Primary packaging material

A sachet is composed of four layers: a low-density polyethylene film (innermost layer), an aluminium foil, a low-density polyethylene film, and an outer layer of bleached paper.

Secondary packaging material

Sachets are packaged in a cardboard carton.

Every carton has 3, 9 or 18 EVRA transdermal patches in individual foil-lined sachets.

Sachets are wrapped per three in a transparent perforated plastic film and packed in a cardboard carton.

Not all pack sizes may be marketed.

6.6 Special precautions for disposal and other handling

The patch should be applied immediately upon removal from the protective sachet.

To prevent interference with the adhesive properties of EVRA, no creams, lotions or powders should be applied to the skin area where the EVRA transdermal patch is to be applied.

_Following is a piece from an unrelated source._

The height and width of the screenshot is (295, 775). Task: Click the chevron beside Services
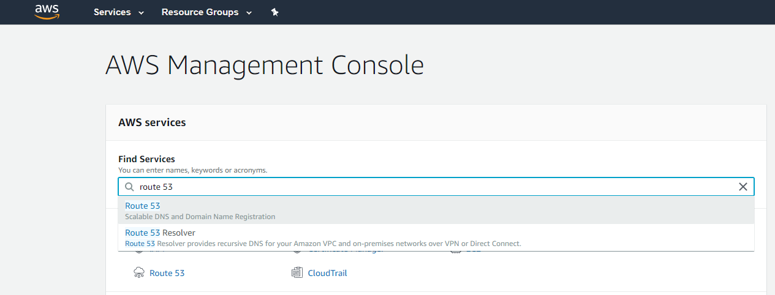point(142,13)
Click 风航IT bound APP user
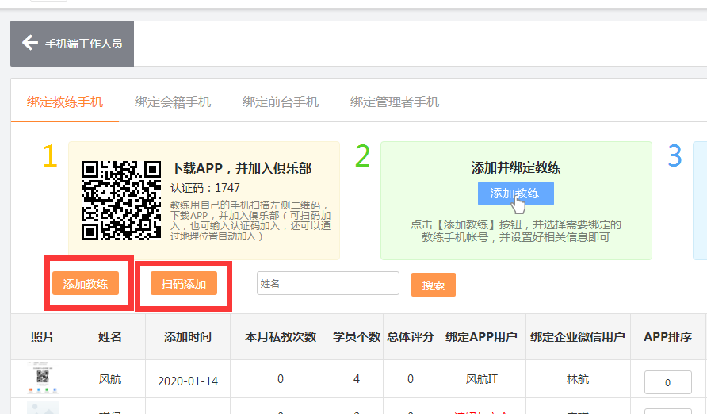 pyautogui.click(x=482, y=380)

After use the transdermal patch still contains substantial quantities of active ingredients. Remaining hormonal active ingredients of the transdermal patch may have harmful effects if reaching the aquatic environment. Therefore, the used transdermal patch should be discarded carefully. The disposal label from the outside of the sachet should be peeled open. The used transdermal patch should be placed within the open disposal label so that the sticky surface covers the shaded area on the sachet. The disposal label should then be closed sealing the used transdermal patch within. Any unused medicinal product or waste material should be disposed of in accordance with local requirements. Used transdermal patches should not be flushed down the toilet nor placed in liquid waste disposal systems.

7. MARKETING AUTHORISATION HOLDER

Gedeon Richter Plc.

Gyomroi ut 19–21.

1103 Budapest

Hungary

8. MARKETING AUTHORISATION NUMBER(S)

EU/1/02/223/001

EU/1/02/223/002

EU/1/02/223/003

9. DATE OF FIRST AUTHORISATION/RENEWAL OF AUTHORISATION

Date of first authorisation: 22 August 2002.

Date of latest renewal: 22 August 2012.